*WORK TO COMPLETE*: How many lines within the records include the word "agent"? Only that number should be given.

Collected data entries
== == ==

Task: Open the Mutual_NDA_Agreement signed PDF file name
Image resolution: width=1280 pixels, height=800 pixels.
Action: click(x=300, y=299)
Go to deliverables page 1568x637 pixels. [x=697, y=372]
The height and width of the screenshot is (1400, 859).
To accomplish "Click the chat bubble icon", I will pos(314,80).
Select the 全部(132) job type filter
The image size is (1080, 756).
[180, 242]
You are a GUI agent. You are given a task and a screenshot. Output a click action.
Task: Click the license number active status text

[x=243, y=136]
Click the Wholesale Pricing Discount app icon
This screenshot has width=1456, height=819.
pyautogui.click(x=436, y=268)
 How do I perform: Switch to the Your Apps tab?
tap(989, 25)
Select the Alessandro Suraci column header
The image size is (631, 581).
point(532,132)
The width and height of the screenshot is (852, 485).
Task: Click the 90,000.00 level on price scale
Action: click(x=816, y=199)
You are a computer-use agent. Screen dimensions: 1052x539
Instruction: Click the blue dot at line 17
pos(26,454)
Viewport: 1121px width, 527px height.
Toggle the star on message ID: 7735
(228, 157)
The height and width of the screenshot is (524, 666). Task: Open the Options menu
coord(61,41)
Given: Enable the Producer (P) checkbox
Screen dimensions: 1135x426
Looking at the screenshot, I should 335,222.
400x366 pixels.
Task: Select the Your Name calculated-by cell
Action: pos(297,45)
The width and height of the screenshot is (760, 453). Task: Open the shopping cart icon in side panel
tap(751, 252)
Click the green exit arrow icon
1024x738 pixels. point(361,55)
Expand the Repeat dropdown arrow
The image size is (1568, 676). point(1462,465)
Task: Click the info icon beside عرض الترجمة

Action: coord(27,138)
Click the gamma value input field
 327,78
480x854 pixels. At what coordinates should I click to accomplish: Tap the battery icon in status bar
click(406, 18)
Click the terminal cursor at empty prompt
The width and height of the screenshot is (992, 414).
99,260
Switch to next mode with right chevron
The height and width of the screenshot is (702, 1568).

== == ==

*EXERCISE SOLUTION*: 2